I was in a cafe with floor markers, a woman was standing right behind me, I said to her than she should be 2 meters away and to pointed to the markers on the floor. She looked at me like I was an alien then every time I moved up a place in the queue I could hear her shuffling up behind me.

There aren’t any excuses for not following social distancing now, it’s been going on long enough it should be normal for people now.

That's the part I don't understand. This has been going on for months. I have had to ask someone on more than one occasion to move back from me, onto a clearly marked space (with a picture of feet on it and the words STAND HERE).

They have complied when asked politely, but in all cases acted as though it was complete news to them that there was any requirement to stand apart, never mind the fact that the floor is marked for the purpose.

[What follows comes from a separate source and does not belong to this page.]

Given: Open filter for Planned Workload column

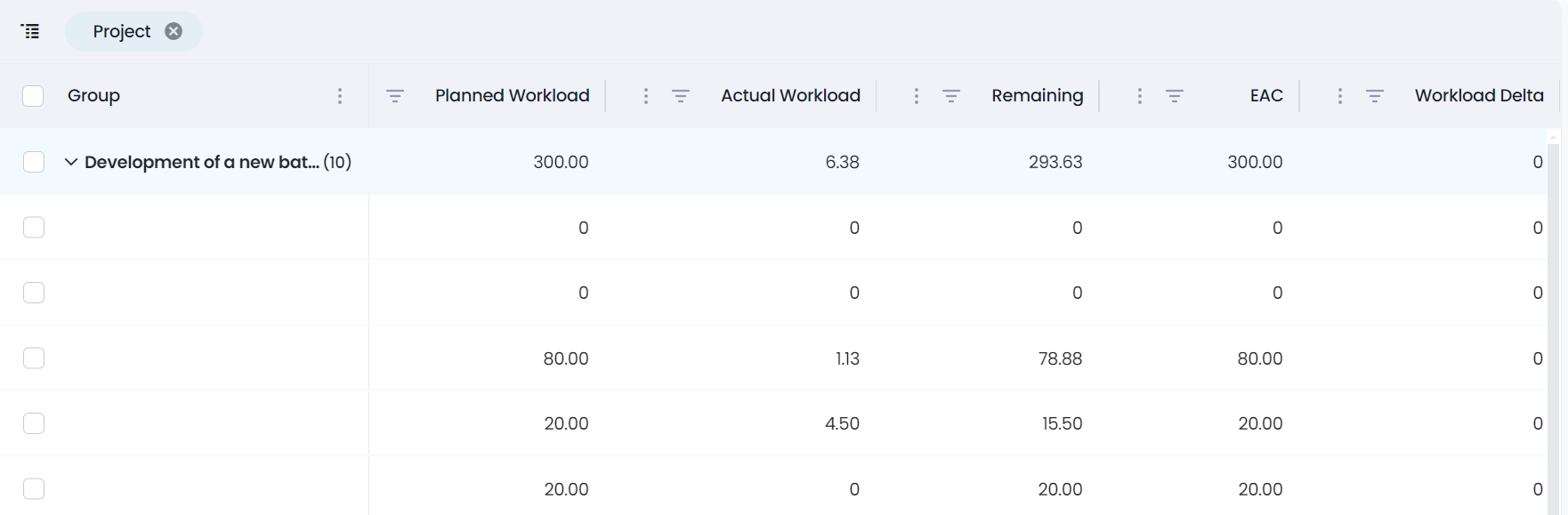Looking at the screenshot, I should coord(395,96).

DeclutterTheUtility · 20/08/2020 15:29

Maybe some people do think it's all over.

P0lO · 20/08/2020 15:30

I'm finding the whole social distancing pretty difficult with being registered blind. I can't tell how close I am to people unless I'm right next to them, if it's quiet I can either hear them coming towards me or I can hear them breathing nearby. I'm not always aware that people are approaching me so I have no idea how far away they are, so don't know when to move away. New paragraph before the pandemic and social distancing it used to make me laugh when someone walking along looking down at there phone phone and would walk straight into me and say oh I'm sorry I didn't see you you. But now people apparently even see my long white cane and dark glasses and say things like "can't you see I was already stood here ?" thankfully I only ever go out with my personal assistant and she is brilliant and either guides me to the right place or gives people that fuck off look.

LST · 20/08/2020 15:30

If he would have said it in a raised voice and moved his hands towards me I would have told him to piss off. Ask me nicely and I would have apologised.

Ori82 · 20/08/2020 15:32

@GnomeOrMistAndIceGuy

Agree with you - passive aggressive requests are just as bad as aggressive ones. People just need to be considered and polite, and all will be fine.

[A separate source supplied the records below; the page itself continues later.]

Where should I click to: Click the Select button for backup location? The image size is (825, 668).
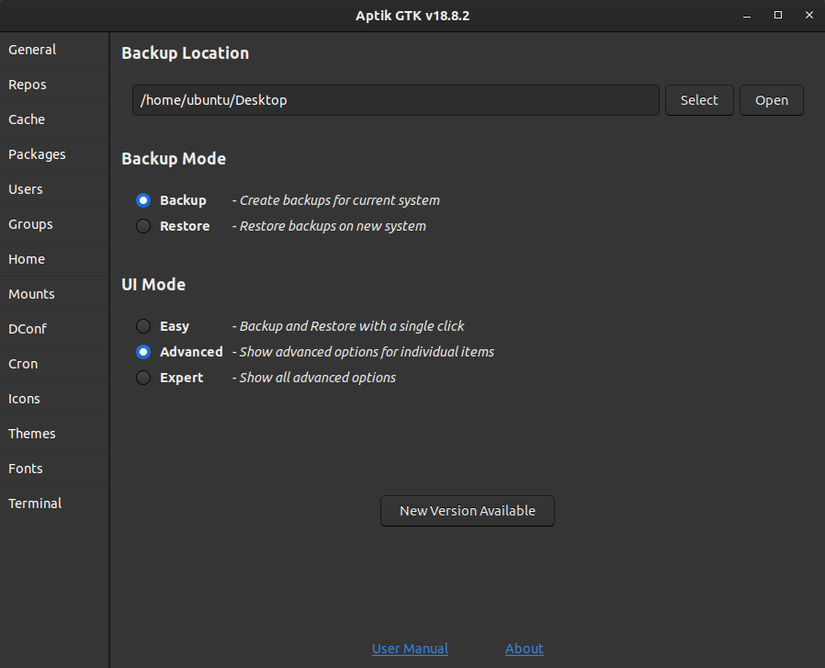pos(699,100)
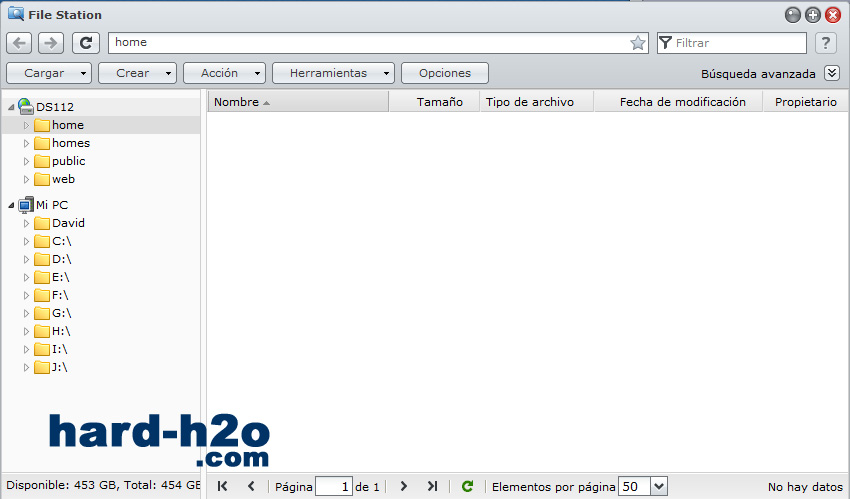Open the items per page dropdown
The width and height of the screenshot is (850, 499).
click(658, 486)
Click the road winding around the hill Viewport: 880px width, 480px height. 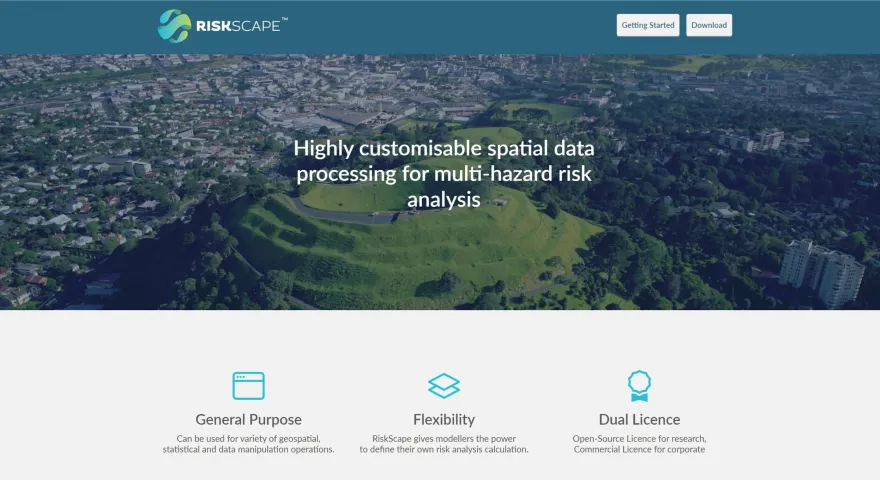pos(330,212)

BBCONEANDTWO · 20/08/2020 15:34

@LST

If he would have said it in a raised voice and moved his hands towards me I would have told him to piss off. Ask me nicely and I would have apologised.
I actually thought his eyes were going to pop out.
OP posts:
LST · 20/08/2020 15:34

@op yeah.. he sounds like a twat. A please costs nothing.

P0lO · 20/08/2020 15:40

@AgeLikeWine

I have had to ‘remind’ several people about social distancing in supermarkets and queues recently. My usual form of wording is something along the lines of :

“Excuse me, would you mind keeping your distance please?” Followed by a “thank you” when they oblige. This seems to be considered acceptably polite, I have used it with big blokes and little old ladies and I haven’t had a negative response yet.

I don't like the phrase 'little old ladies'. It portrays a set of attributes that are likely way off the mark and very unkind. Used in the same sentence as 'big blokes' makes 'little old ladies' sound even more patronising.
lifeafter50 · 20/08/2020 15:42

People who are terrified of others being near them should just stay at home.
This whole thing is giving bullies snd thugs purchase.

ginswinger · 20/08/2020 15:52

I quietly mention I work in a hospital and they may want to keep their distance. They fly away.

Coyoacan · 20/08/2020 15:56

People who are terrified of others being near them should just stay at home

Why? Social distancing is much, much more important than facemasks and there is really no reason not to respect it.

TimelyManor · 20/08/2020 16:06

@BayLeaves

I couldn't figure out what SD might refer to when I read the title, and was wondering if this might be a thread about politely telling people to suck dick Blush
That's what I thought too Grin. If you snarl "suck dick!" at someone who gets too close they probably would back off a bit. Worth a try! Grin
PatriciaPerch · 20/08/2020 16:06

This reply has been deleted

Message withdrawn at poster's request.